Your mom told you not to beat anyone. your dad said you didn't dare to run.
What options do you have when you enter the labor market and face conflict?
In real life, we can't beat our opponents.
If we do, we may be in custody.
Some of us do decide to "break even", which is often not the best option either.
If we "run around", we will kill ourselves. confidence.
I have a choice. Communicate.
Conflict occurs when two or more people occupy the same space at the same time, but only one space.
"As an intermediate child, I can relate to this definition.
No matter which space I want to occupy, one of my sisters claims to have it.
Complaining and punching did not change this reality.
As an adult, I can see the situation of conflict every day.
The space may not be a window seat, but it may be a window office.
Space may also be a philosophical point of view.
When two people Conflict in ideology, they have a spiritual space that only they can occupy.
How can we resolve conflicts through communication?
I have created a way to communicate, let's say it can help us.

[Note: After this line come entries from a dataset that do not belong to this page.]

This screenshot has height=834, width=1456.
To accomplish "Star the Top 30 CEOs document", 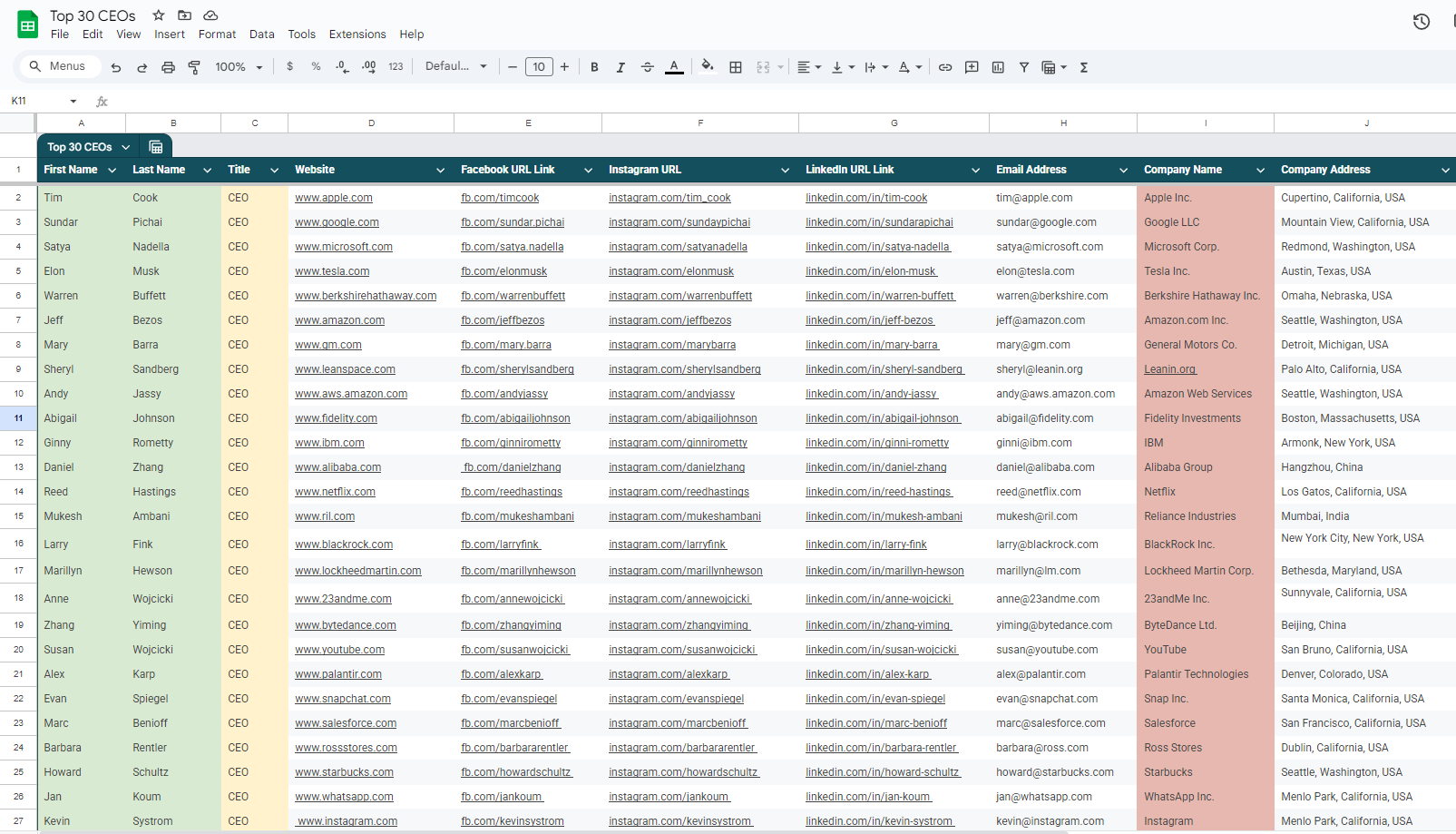I will [x=159, y=15].
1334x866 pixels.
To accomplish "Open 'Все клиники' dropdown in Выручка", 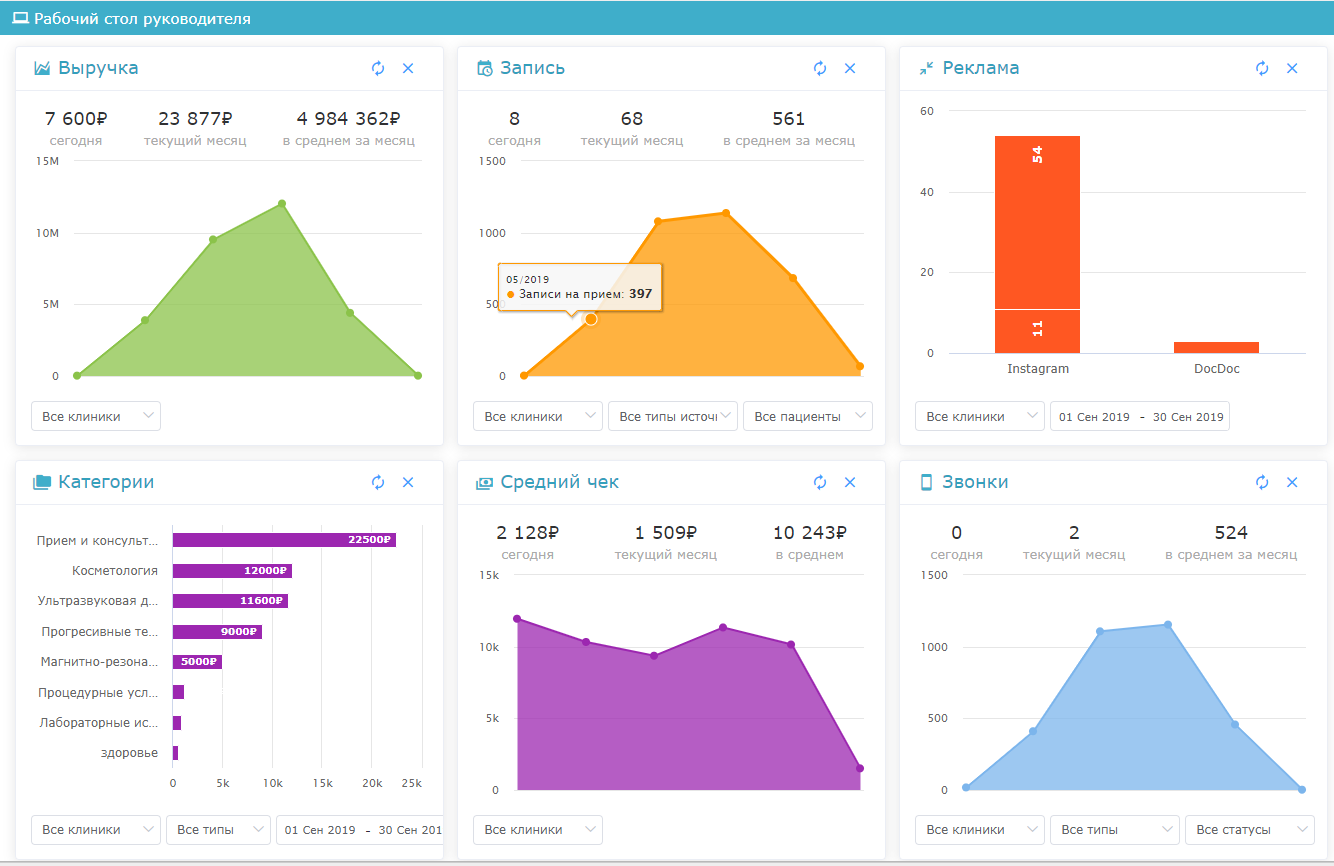I will click(x=96, y=416).
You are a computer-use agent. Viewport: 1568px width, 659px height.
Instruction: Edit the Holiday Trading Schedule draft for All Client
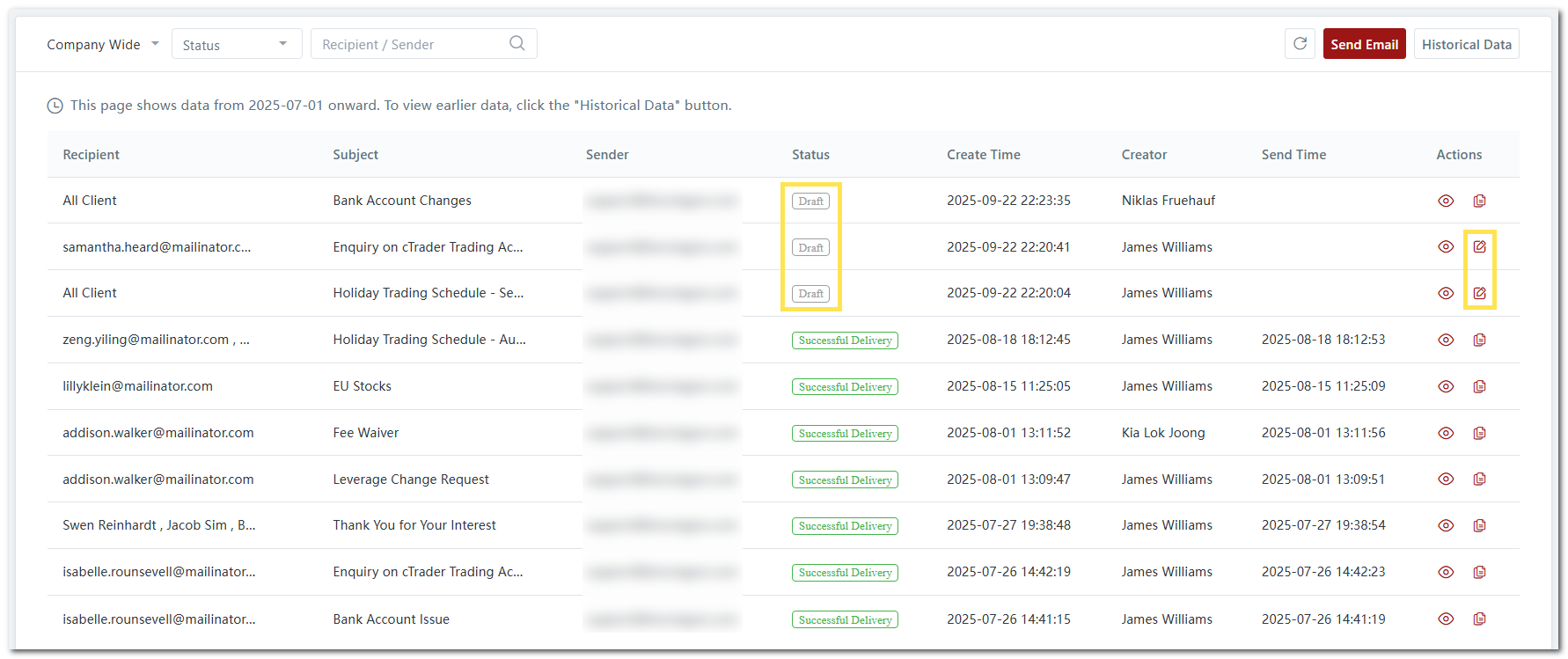point(1479,293)
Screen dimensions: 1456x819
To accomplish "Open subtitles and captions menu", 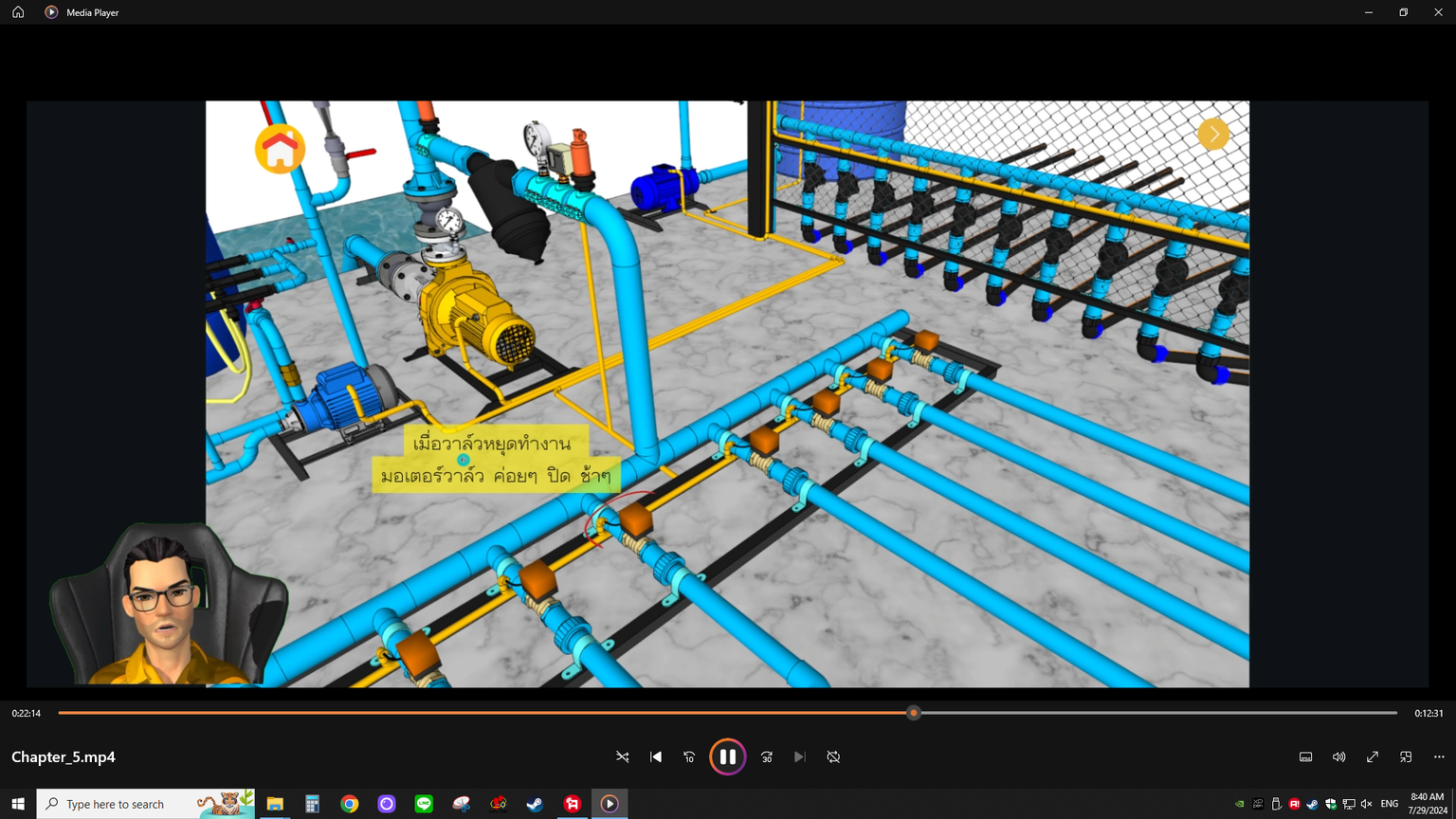I will click(x=1305, y=756).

This practical model can help you communicate from conflict.
The model that says it's just right has three components: three C changes.
Recognize that change is happening to you.
You can't change others.
Once you realize this very important fact, you will stop imposing your will on others.
All you want to do is say what you want to say, listen to each other's opinions with an open mind and move on.
Others must decide to change. Curiosity.
Enter the conflict with real interest and curiosity.
When you act as if you have all the answers in the conversation, how can you find out what the other person is thinking?
Use your natural curiosity to find out what motivates someone to do something or what motivates them to want something. Compassion.
By putting yourself in someone else's position, you will find the feeling of being that person.
What are they thinking?
What problems, values, and interests do they occupy their time?
You have to consider three components before deciding to have a conflict discussion.
What is the cost?
When you look at the cost, you will review what you will get through the conversation and what you may lose without a conversation.
You want to look at these issues realistically.
If you confront the boss because of differences, will you really lose your job?
Will your marriage end because you want your spouse to do more work at home?
How important is it for you to face this behavior directly?
Will it happen again if you don't face this behavior?
What is the restriction?
Where are you going to draw the line?
Before you have a conflict conversation, make sure you are clear about what you will accept and what you will not accept.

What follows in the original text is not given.